Anna hanya termenung dalam posisi duduk di atas brankar rumah sakit. Gadis itu menatap ke arah jendela yang berada tepat di depannya. Pandangan luar lebih menarik baginya untuk di pandang, daripada memandangi nasibnya saat ini. Anna marah, sedih, dan kecewa pada dirinya sendiri. Bahkan ia sudah mengutuk dirinya sendiri berulang kali. Bagaimana hidupnya bisa semenyedihkan ini.
Pikiran nya dikaluti dengan perkataan sang papa yang terus mengatakan ia akan menikah dua hari lagi. Anna memang tidak ikut campur dalam persiapan pernikahannya, karena ia masih kurang sehat dan juga memang ia tidak mau mengurus itu semua.
Ingin sekali Anna mengatakan kalau semua orang tidak berpihak padanya saat ini. Anna sekarang yakin, kalau orang tuanya sudah tidak sayang lagi padanya, karena mereka tidak mendukungnya sama sekali.
Tidak disadari mata Anna mengeluarkan air mata. Sudah kesekian kalinya ia menangis pagi ini. Mulai dari mimpi buruk yang terus mendatanginya, sampai semua masalah hidupnya yang ia tangisi berulang kali. Anna bahkan lelah menangis terus, namun ia tidak tahu harus melampiaskan bebannya dengan cara apa. Anna tahu kalau dirinya tidak boleh dibebani oleh pikiran, tetapi ia tidak bisa berhenti memikirkan kehidupannya yang sudah hancur ini.

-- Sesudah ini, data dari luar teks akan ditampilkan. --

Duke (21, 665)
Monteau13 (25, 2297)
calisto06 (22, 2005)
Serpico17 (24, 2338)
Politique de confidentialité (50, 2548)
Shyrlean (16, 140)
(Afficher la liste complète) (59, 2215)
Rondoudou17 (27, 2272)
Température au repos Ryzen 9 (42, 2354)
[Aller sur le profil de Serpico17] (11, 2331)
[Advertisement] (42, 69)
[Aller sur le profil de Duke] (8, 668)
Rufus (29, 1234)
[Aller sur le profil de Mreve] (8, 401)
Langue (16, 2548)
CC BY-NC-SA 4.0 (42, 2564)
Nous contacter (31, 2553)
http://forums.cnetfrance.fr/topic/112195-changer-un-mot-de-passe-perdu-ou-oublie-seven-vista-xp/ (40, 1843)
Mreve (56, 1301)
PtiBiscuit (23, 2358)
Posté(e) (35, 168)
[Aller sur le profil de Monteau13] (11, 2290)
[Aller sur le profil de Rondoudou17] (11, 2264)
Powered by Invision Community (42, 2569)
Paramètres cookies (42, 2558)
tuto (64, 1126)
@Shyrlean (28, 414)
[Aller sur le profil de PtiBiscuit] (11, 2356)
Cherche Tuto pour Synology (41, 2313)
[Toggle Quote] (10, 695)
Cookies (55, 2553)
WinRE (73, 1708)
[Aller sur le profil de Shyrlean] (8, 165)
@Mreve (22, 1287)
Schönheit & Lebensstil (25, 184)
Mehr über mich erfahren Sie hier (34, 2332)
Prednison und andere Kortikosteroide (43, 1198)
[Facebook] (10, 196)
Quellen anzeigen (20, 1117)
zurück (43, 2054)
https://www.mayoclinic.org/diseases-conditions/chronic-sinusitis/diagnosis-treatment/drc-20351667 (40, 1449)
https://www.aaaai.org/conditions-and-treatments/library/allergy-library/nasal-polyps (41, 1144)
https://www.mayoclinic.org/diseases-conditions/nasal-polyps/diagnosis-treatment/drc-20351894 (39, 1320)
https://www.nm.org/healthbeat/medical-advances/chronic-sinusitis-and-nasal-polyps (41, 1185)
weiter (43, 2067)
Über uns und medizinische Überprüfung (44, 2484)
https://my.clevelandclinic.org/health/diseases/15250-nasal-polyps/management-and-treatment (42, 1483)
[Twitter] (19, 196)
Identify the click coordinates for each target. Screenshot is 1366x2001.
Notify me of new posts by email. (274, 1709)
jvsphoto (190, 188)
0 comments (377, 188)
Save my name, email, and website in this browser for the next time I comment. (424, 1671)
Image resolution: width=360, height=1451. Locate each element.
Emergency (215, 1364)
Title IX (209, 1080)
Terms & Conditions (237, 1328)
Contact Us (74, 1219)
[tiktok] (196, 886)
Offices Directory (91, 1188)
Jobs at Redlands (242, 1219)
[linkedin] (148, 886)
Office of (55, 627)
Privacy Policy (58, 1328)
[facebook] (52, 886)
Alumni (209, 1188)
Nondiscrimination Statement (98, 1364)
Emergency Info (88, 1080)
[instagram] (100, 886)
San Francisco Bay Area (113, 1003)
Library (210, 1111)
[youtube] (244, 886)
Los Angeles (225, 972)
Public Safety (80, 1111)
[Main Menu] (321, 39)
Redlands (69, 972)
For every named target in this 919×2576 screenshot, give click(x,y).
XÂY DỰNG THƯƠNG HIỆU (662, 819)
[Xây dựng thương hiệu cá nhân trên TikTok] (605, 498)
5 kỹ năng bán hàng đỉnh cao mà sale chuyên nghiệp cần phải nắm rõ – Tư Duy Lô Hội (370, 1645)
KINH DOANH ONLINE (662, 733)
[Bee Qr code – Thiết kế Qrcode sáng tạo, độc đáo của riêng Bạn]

Saat ini Anna hanya berdua di dalam ruangan kamar rumah sakit dengan Arthur. Akhir-akhir ini Arthur selalu menjaga Anna, bahkan ia rela terus-menerus membolos sekolah hanya demi menjaga Anna. Arthur selalu memperlakukan Anna dengan baik dan lembut, namun Anna tidak seperti biasanya. Anna tidak menolak perlakuan Arthur akhir-akhir ini. Arthur berpikiran kalau Anna sudah menerima dirinya, walau Anna sering diam dan tidak banyak bicara.
Anna sudah menyerah, ia rela hidup bagaikan boneka hidup. Ia memang hanya diam dan tidak menolak atau membantah perlakuan Arthur padanya, karena itu semua percuma baginya. Dia tetap tidak bisa lepas dari hidup sialnya ini.
"Makan ya, Na? Aku suapin." Arthur membuyarkan lamunan Anna. Segera di hapus air matanya, lalu menoleh ke arah Arthur dan hanya merespon dengan mengangguk pelan serta ekspresi wajah yang datar. Arthur pun menyiapkan makanan untuk Anna. Dan langsung mendudukan dirinya di sisi brankar.
"Aakk!" Arthur menyuruh Anna membuka mulutnya guna memasuki sesuap makanan pada mulut Anna. Tidak ada penolakan seperti sebelumnya, raganya memang menerima, namun tidak dengan jiwanya. Anna bagaikan manusia yang sudah mati jiwanya, tetapi raganya terus hidup.
Tidak lama terdengar suara pintu terbuka. Olivia yang datang untuk menjenguk Anna. Perasaan Anna sungguh senang ketika melihat Olivia yang datang menjenguknya, namun ia merasa sudah mati di dalam dan hanya tersenyum melihat kehadiran sahabatnya itu.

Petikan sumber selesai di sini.